Jedoch sind Ärzte in der Frühphase einer schweren Erkrankung oft dazu gezwungen, Patienten Bewusstseins trübende Medikamente zu verabreichen, die eine Teilnahme an aktiver Mobilisation verhindern. Wir haben daher zwei Muskel-aktivierende Maßnahmen, die elektrische Muskelstimulation und die Ganzkörpervibrationstherapie, in unser Therapiekonzept mit aufgenommen, da beide ohne aktive Mitarbeit der Patienten zu Muskelkontraktion führen können. Ziel ist es, so der Inaktivität der Muskulatur durch die von außen hervorgerufenen Muskelkontraktionen entgegenzuwirken, und somit dem raschen Verlust an Muskelmasse in der Frühphase der kritischen Erkrankung entgegenzuwirken. Unsere Patienten haben alle eine protokollbasierte Physiotherapie und je nach Behandlungsgruppe entweder keine, eine oder beide Muskel-aktivierenden Maßnahmen erhalten.

Was kam heraus? 

Wir konnten beobachten, dass durch die frühe Protokoll-basierte Physiotherapie und noch ausgeprägter durch die Kombination aus früher Protokoll-basierter Physiotherapie mit der Muskel-aktivierenden Maßnahme der Muskelmassenverlust deutlich reduziert werden konnte. Spannend dabei ist, dass ein vermehrter Muskelaufbau geschieht, der einem erhöhten Muskelabbau entgegentritt. In Summe führt dieses veränderte Gleichgewicht zu einem Erhalt der Muskelmasse. Leider zeigt sich trotz der erhaltenen Muskelmasse kein Erhalt der Muskelfunktion, gemessen als Muskelkraft oder auch Ausdauerleistung. Diese Entkoppelung von Muskelmasse und Muskelkraft ist dabei ein Phänomen, welches sich in mehreren wissenschaftlichen Untersuchungen der letzten Zeit offenbart hat und deren Ursache noch nicht geklärt werden konnte. Ob die verbesserte Muskelmasse jedoch im Langzeitverlauf zu einem verbesserten Erholungspotential der Muskulatur führen kann, ist zu hoffen, bleibt jedoch derzeit noch unklar.

Sie haben auch Untersuchungen auf molekularer Ebene durchgeführt, was haben Sie gefunden?

Ein Alleinstellungsmerkmal unserer Studie ist, dass wir die präzise klinische Charakterisierung unserer Patienten kombiniert haben mit aufwendigen molekularen Analysen aus offen chirurgischen Muskelbiopsien. Aus den Muskelproben können wir Rückschlüsse auf die Größe der Muskelfasern ziehen und die dafür verantwortlichen Mechanismen untersuchen. So konnten wir nur durch die molekularen Analysen herausfinden, dass der Muskelabbau trotz Physiotherapie und Muskelstimulation weiter stattfindet, jedoch gleichzeitig vermehrt Muskelprotein neu gebildet wird und das für den Erhalt der Gesamtmasse verantwortlich scheint.

Wie geht es jetzt weiter?

Natürlich wollen wir nicht nur die Muskelmasse erhalten, sondern auch die Muskelfunktion verbessern. Wir haben während der Studie zwei spannende Phänomene beobachtet. Zum einen hat sich gezeigt, dass die Muskelkraft und die Muskelmasse nicht unmittelbar miteinander zusammenhängen. Wir vermuten, dass die Bereitstellung von Energie durch die Mitochondrien, die Kraftwerke der Zelle, gestört sein könnte. Dies wollen wir nun gerne auf molekularer Ebene untersuchen.
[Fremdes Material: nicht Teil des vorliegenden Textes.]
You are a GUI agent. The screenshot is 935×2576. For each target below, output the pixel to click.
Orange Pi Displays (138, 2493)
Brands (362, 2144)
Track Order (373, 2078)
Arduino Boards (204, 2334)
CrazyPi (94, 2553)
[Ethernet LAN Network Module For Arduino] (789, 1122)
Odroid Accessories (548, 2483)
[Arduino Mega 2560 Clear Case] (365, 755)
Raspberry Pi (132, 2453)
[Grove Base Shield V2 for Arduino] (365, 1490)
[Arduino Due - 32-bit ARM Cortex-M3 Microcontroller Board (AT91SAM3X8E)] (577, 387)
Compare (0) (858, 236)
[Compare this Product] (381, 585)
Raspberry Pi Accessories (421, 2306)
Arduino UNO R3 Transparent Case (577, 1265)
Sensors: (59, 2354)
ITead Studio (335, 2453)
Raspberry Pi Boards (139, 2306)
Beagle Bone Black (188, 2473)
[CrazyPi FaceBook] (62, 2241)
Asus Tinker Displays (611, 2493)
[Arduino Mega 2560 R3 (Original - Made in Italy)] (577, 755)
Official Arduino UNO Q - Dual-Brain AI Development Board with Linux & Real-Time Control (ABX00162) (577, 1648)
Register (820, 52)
Zum anderen hat sich gezeigt, dass nicht alle Patienten gleichermaßen auf die elektrische Muskelstimulation reagieren. Während sich bei manchen Patienten eine sehr gute Kontraktion bei niedrigen Stromstärken zeigt, kommt es bei anderen Patienten auch bei sehr hohen Stromstärken zu keiner sichtbaren Muskelkontraktion. Wir wollen nun gerne untersuchen, worauf dieses Phänomen basiert, ob es frühe Anzeichen für ein gutes bzw. schlechtes Ansprechen auf die elektrische Muskelstimulation gibt und wie relevant das Ansprechen für das klinische Behandlungsergebnis ist. Dazu werten wir derzeit die bereits erhobenen Daten noch einmal vertieft aus, und bereiten gleichzeitig eine neue Studie vor.